Experimental Results
Synthesizable Molecule Reconstruction
ReaSyn demonstrates superior reconstruction rates and pathway diversity compared to SynNet and SynFormer across Enamine, ChEMBL, and ZINC250k test sets. Notably, on the challenging ZINC250k set with unseen building blocks, ReaSyn achieves a reconstruction rate of 41.2%, substantially outperforming baselines. The model also exhibits high diversity in both pathways and building blocks, indicating robust explorability.
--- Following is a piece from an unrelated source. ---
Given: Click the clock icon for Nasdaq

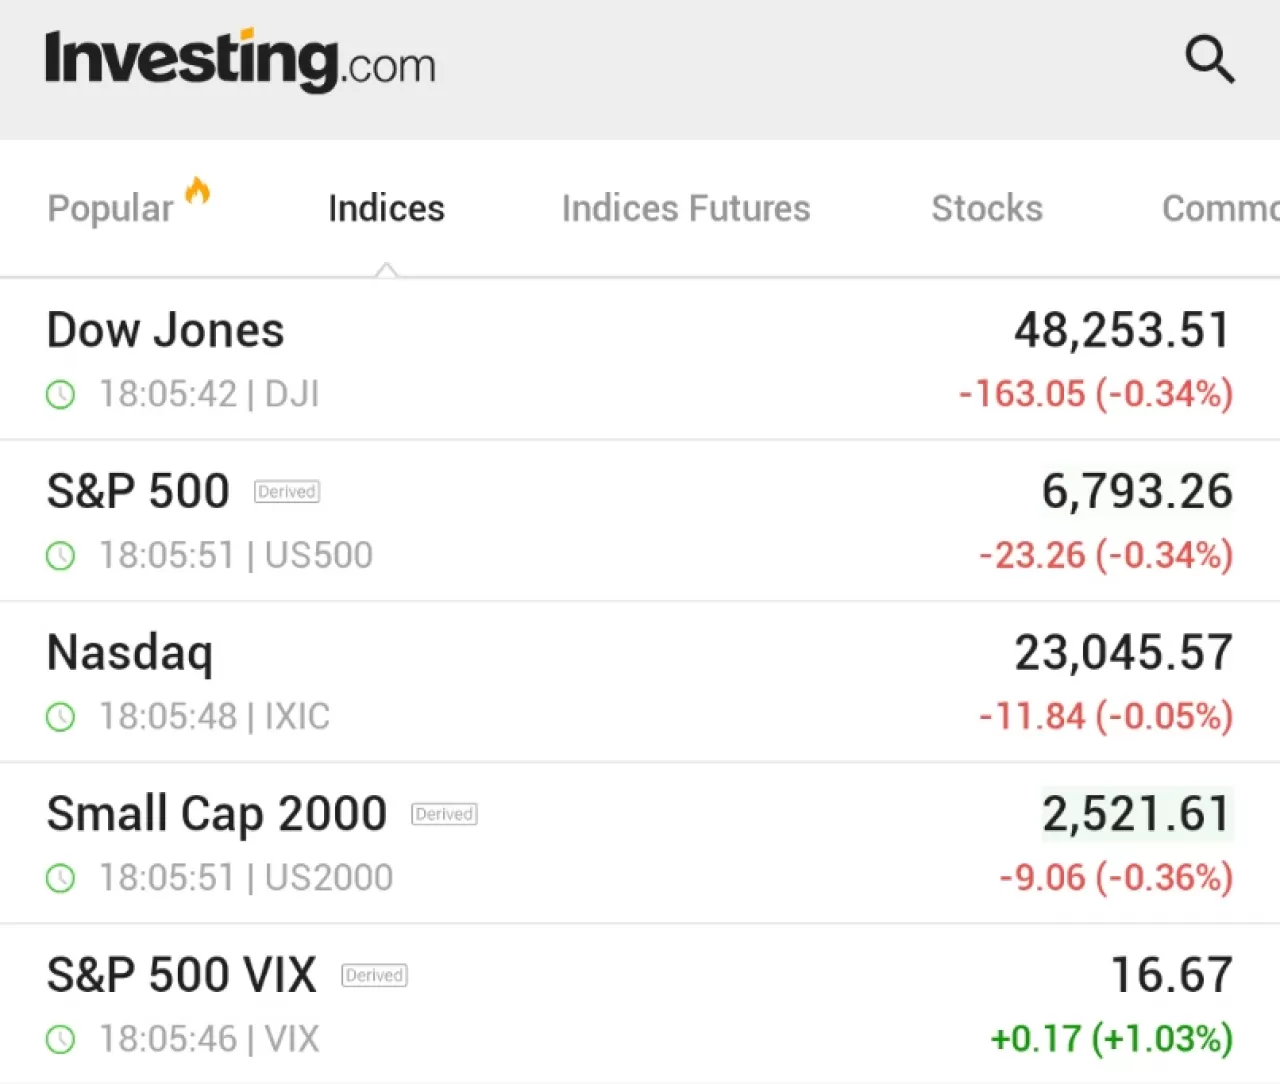Looking at the screenshot, I should click(61, 717).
Goal-Directed Molecular Optimization
In goal-directed optimization tasks (TDC oracles, sEH binding affinity), ReaSyn integrated with Graph GA consistently outperforms synthesis-constrained baselines in both optimization score and synthetic accessibility (SA). For sEH, ReaSyn achieves a binding affinity of 0.97 and an SA score of 2.01, surpassing all prior methods and demonstrating high sampling efficiency.
Synthesizable Hit Expansion
For JNK3 hit expansion, ReaSyn achieves an analog rate of 50.0%, an improve rate of 13.1%, and a success rate of 11.3%, outperforming previous synthesizable projection methods. The distribution of generated analogs shows that ReaSyn can simultaneously optimize for similarity and target property.
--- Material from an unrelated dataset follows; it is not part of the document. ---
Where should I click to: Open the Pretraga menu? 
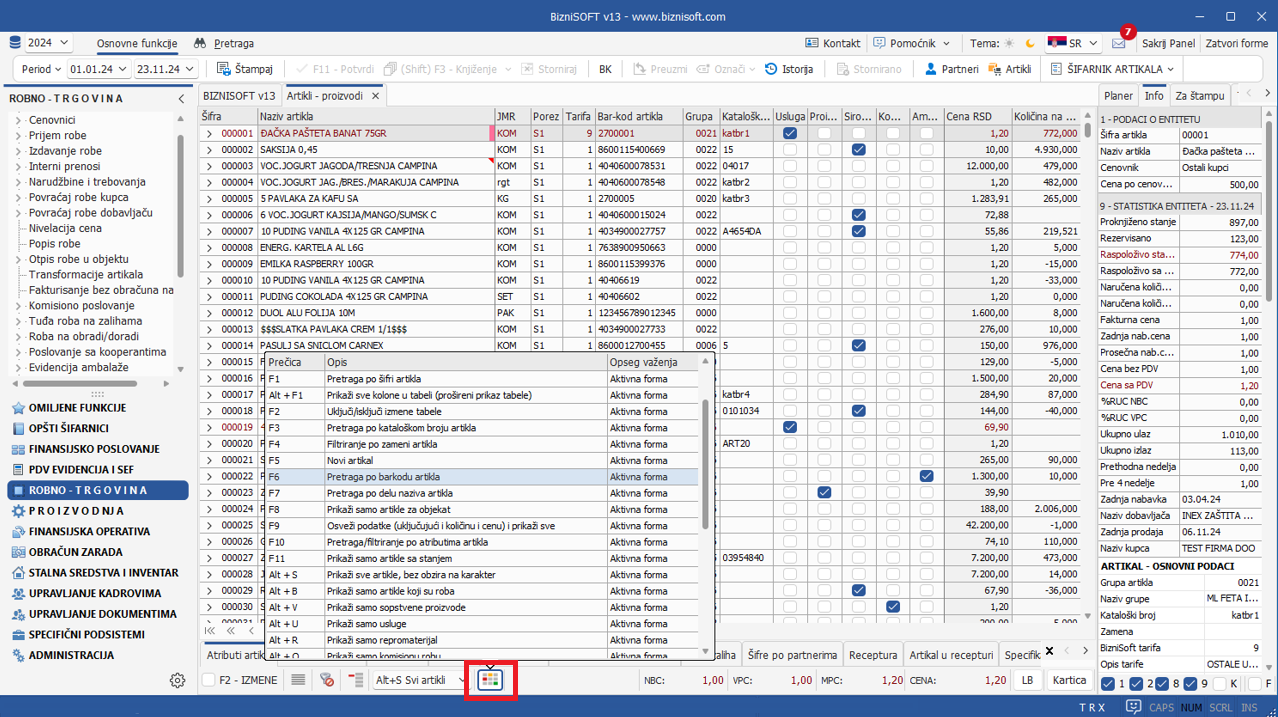coord(224,44)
Figure 4: Distribution of JNK3 scores and analog similarity for SynFormer and ReaSyn, illustrating improved hit expansion performance.
Figure 5: Examples of hit molecules and generated synthesizable analogs by ReaSyn in JNK3 hit expansion, with inhibition scores and similarity metrics.
Pathway Generation Examples
ReaSyn generates diverse synthetic pathways for molecule reconstruction, as illustrated in the Enamine examples.
Figure 6: Examples of synthetic pathways generated by ReaSyn in synthesizable molecule reconstruction of Enamine molecules.
Ablation and Comparative Analysis
Ablation studies confirm that both RL finetuning and the inclusion of intermediate product tokens in CoR notation are critical for pathway diversity and reconstruction performance. The use of SMILES over molecular fingerprints is essential for sequence length and token balance. Comparative analysis with retrosynthesis planning methods (e.g., AiZynthFinder) shows that ReaSyn achieves higher reconstruction rates on Enamine and ZINC250k, despite a smaller design space, and offers broader applicability beyond retrosynthesis.
Implications and Future Directions
ReaSyn's explicit reasoning over synthetic pathways, enabled by CoR notation and RL finetuning, sets a new standard for synthesizable molecular design. The framework's modularity allows integration with various generative and optimization algorithms, facilitating practical deployment in drug discovery pipelines. The approach demonstrates that stepwise reasoning and intermediate supervision are crucial for navigating combinatorially large chemical spaces.
Potential future developments include the incorporation of additional reaction metadata (e.g., reagents, yields), toxicity filtering, and further scaling of reward models for property optimization. The analogy to LLM reasoning suggests that advances in process reward modeling and search algorithms can be directly transferred to molecular design, opening avenues for more sophisticated reasoning and exploration strategies.
Conclusion
ReaSyn introduces a principled framework for synthesizable molecular projection, leveraging chain-of-reaction reasoning to achieve high coverage, diversity, and optimization performance in the synthesizable chemical space. The explicit encoding of reaction steps and intermediates, combined with RL finetuning and goal-directed search, enables ReaSyn to outperform prior methods in reconstruction, optimization, and hit expansion tasks. The framework's design and empirical results underscore the importance of stepwise reasoning and dense supervision in generative molecular modeling, with significant implications for the future of AI-driven drug discovery.